***** RECORDS PROVIDED *****
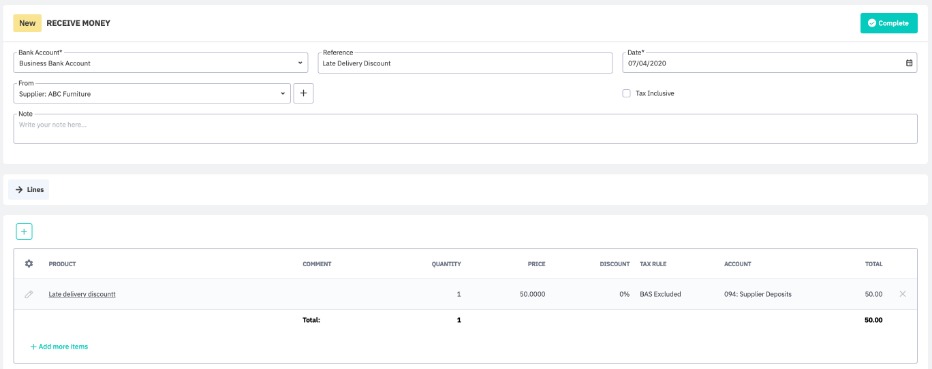Edit the Reference field

[x=465, y=63]
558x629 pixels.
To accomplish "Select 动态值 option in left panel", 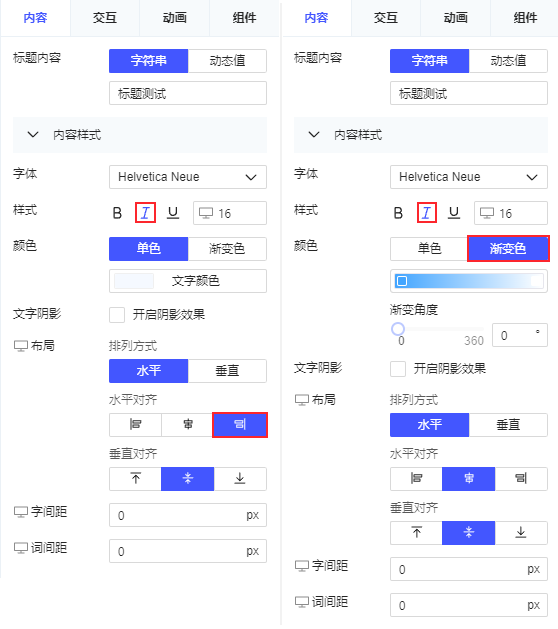I will (x=227, y=61).
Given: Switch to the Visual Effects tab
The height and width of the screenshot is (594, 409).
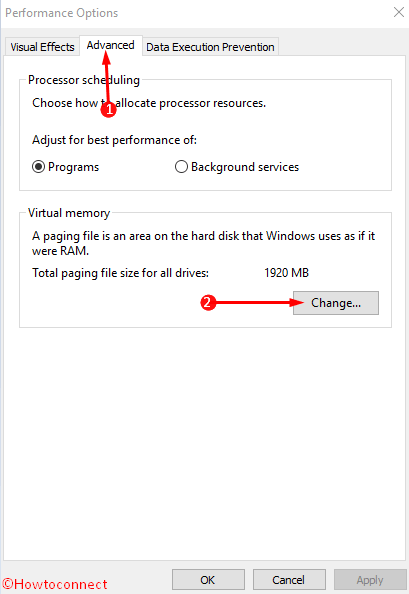Looking at the screenshot, I should 42,47.
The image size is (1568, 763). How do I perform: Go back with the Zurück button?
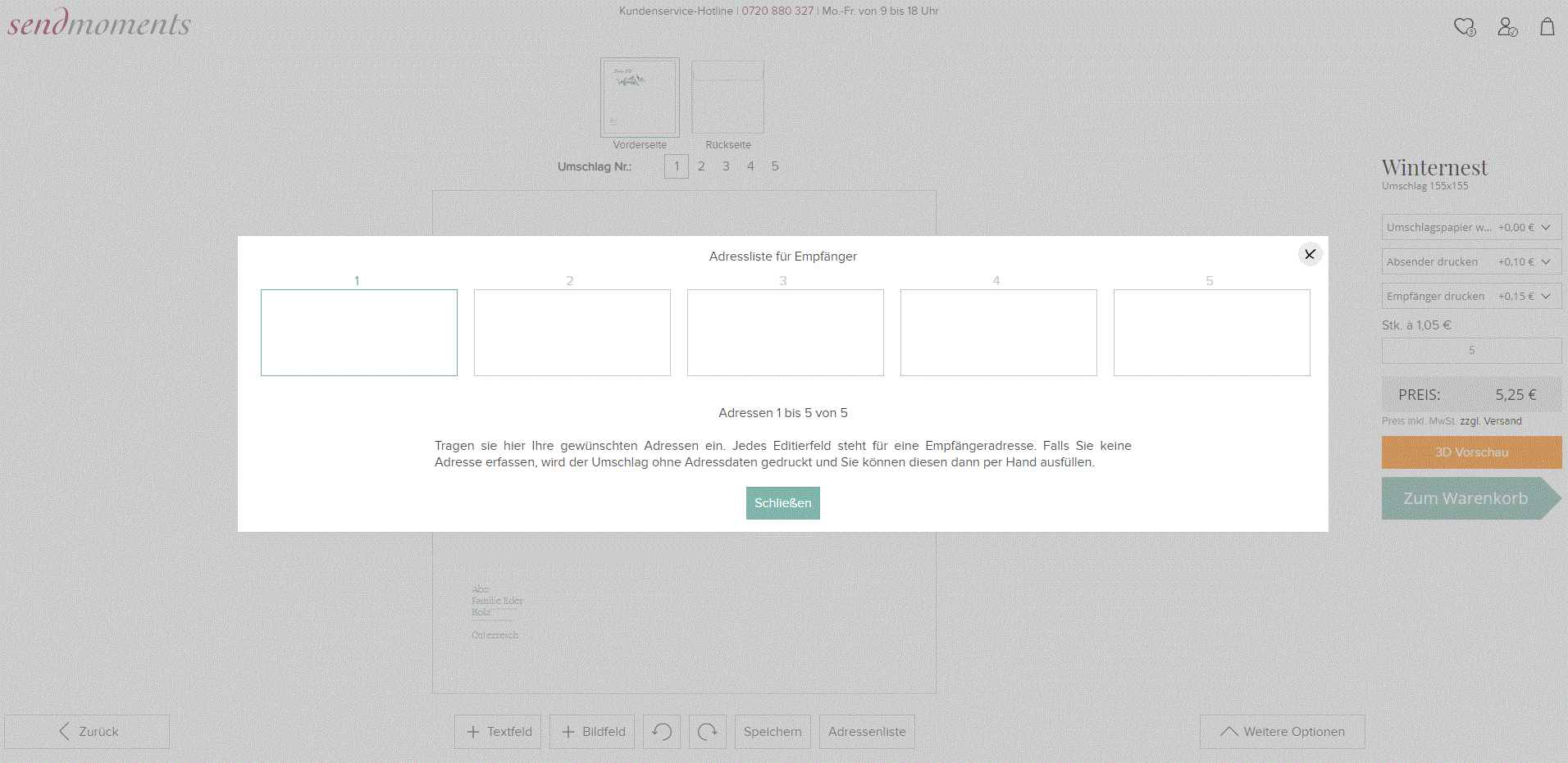pyautogui.click(x=88, y=732)
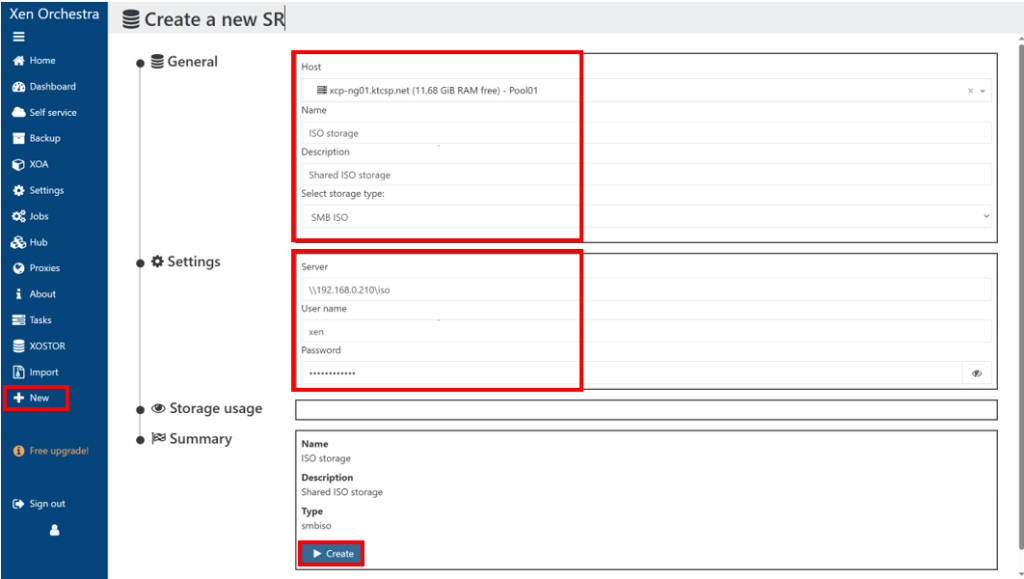Image resolution: width=1024 pixels, height=579 pixels.
Task: Open the Home page icon
Action: point(18,61)
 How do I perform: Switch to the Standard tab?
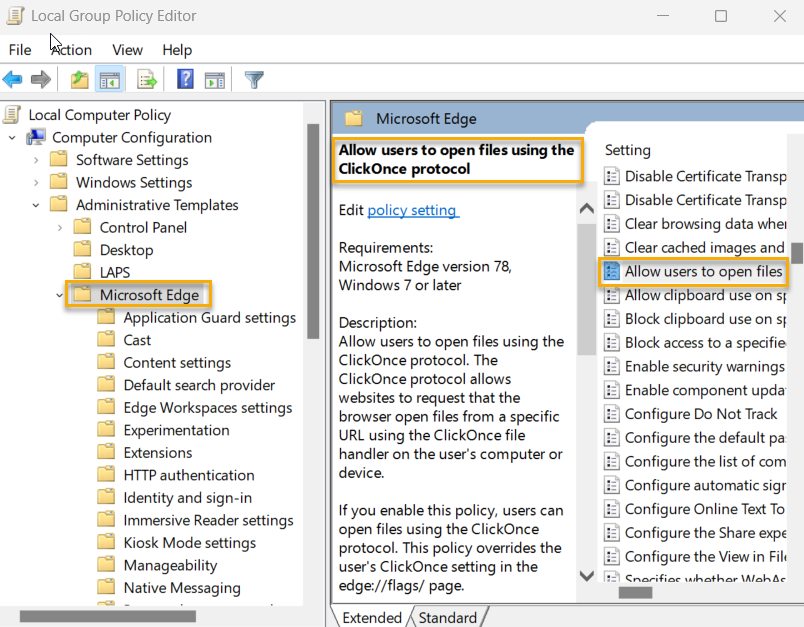446,617
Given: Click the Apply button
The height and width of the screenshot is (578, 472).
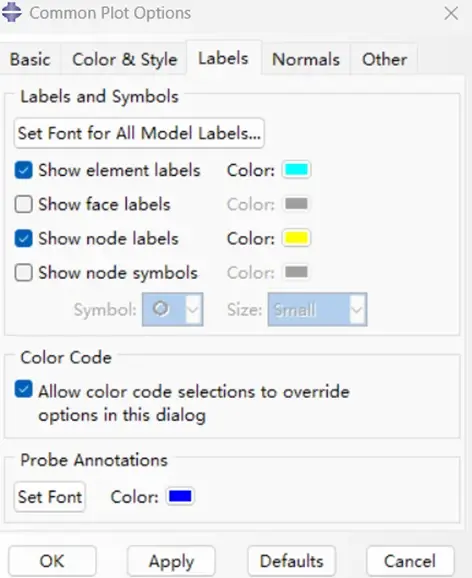Looking at the screenshot, I should pyautogui.click(x=171, y=561).
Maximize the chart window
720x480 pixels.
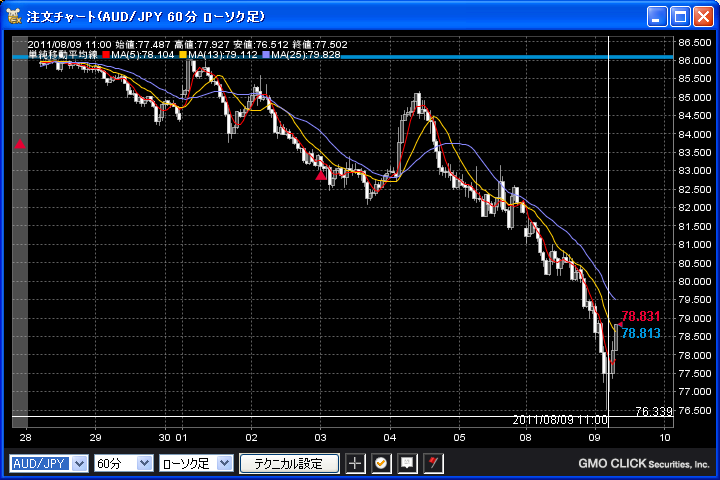(680, 16)
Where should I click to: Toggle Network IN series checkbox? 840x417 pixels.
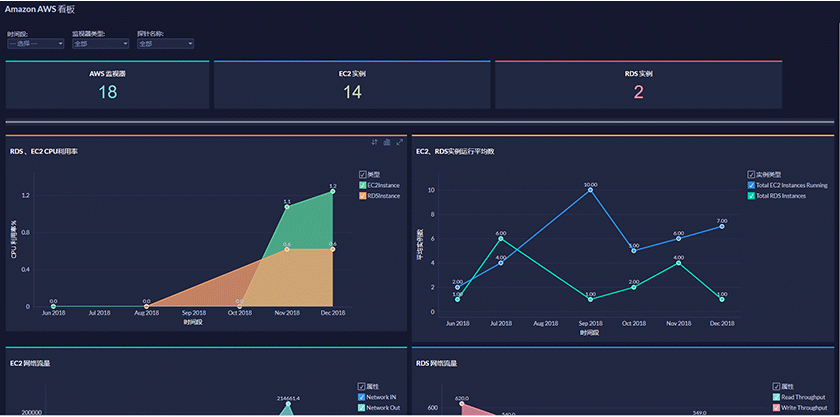[361, 397]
*****
→ **WHAT TO DO**:
Please give the number of lines in the data above that include the string "Given", and nothing else.

→ **TASK RESPONSE**:
2